*Material for this exercise:*
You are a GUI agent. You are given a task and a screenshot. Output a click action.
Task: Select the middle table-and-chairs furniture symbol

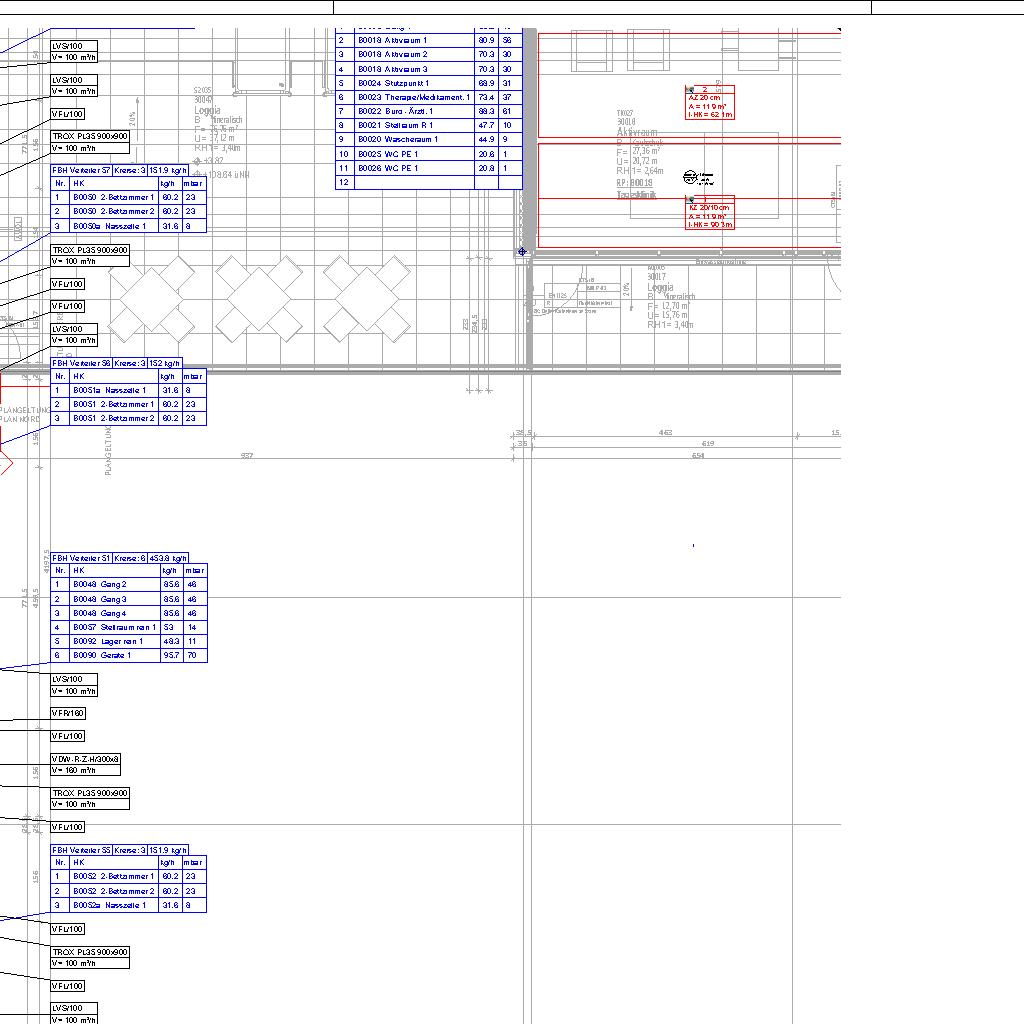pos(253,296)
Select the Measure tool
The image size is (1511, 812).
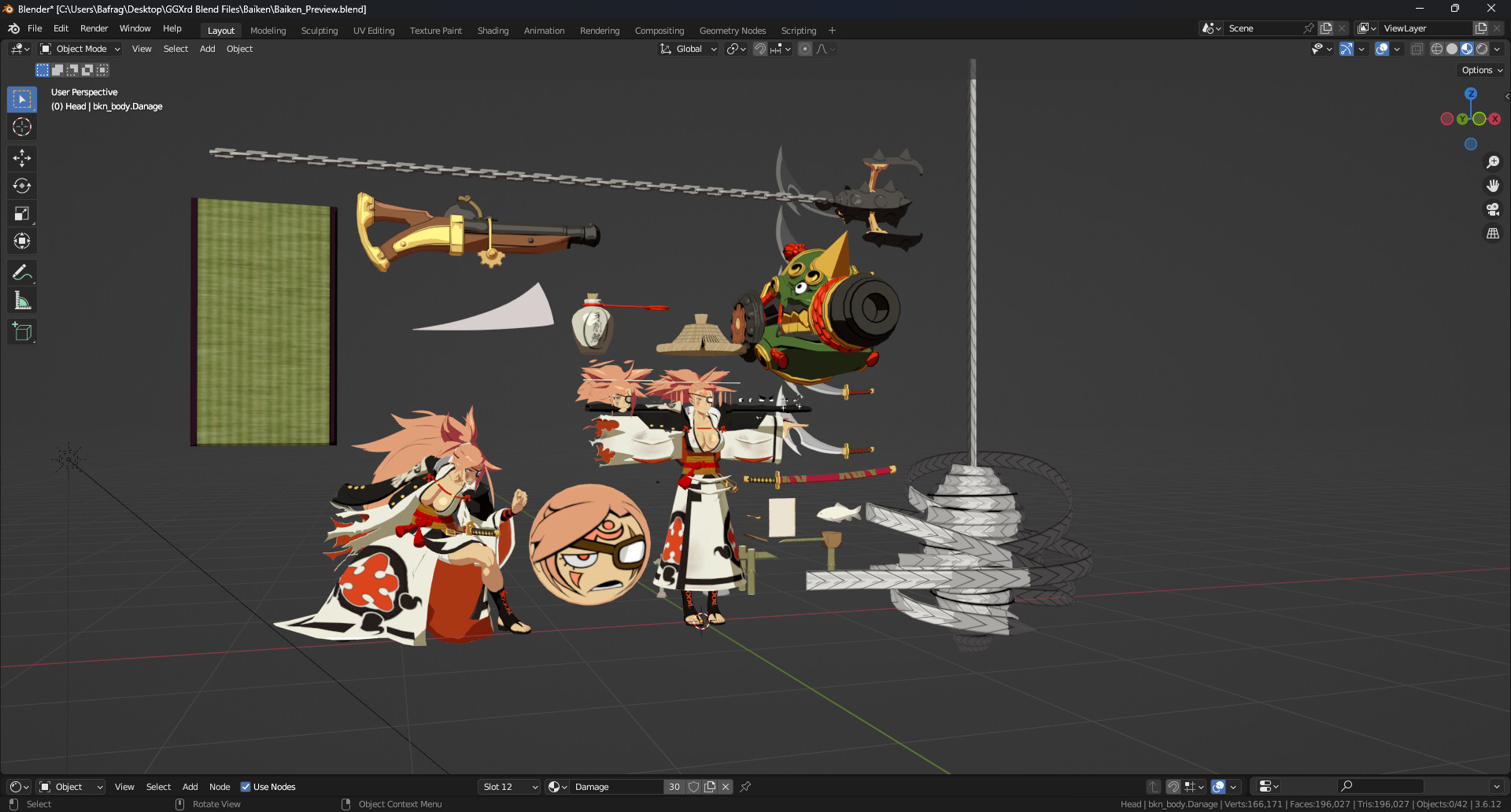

*Exercise prompt:* Rename "Select" to "Pick" throughout all of the rows above, changing nothing else. Omit the pictures from your output.

*Right answer:*
You are a GUI agent. You are given a task and a screenshot. Output a click action.
Task: Pick the middle table-and-chairs furniture symbol

pos(253,296)
Pick the Measure tool
The image size is (1511, 812).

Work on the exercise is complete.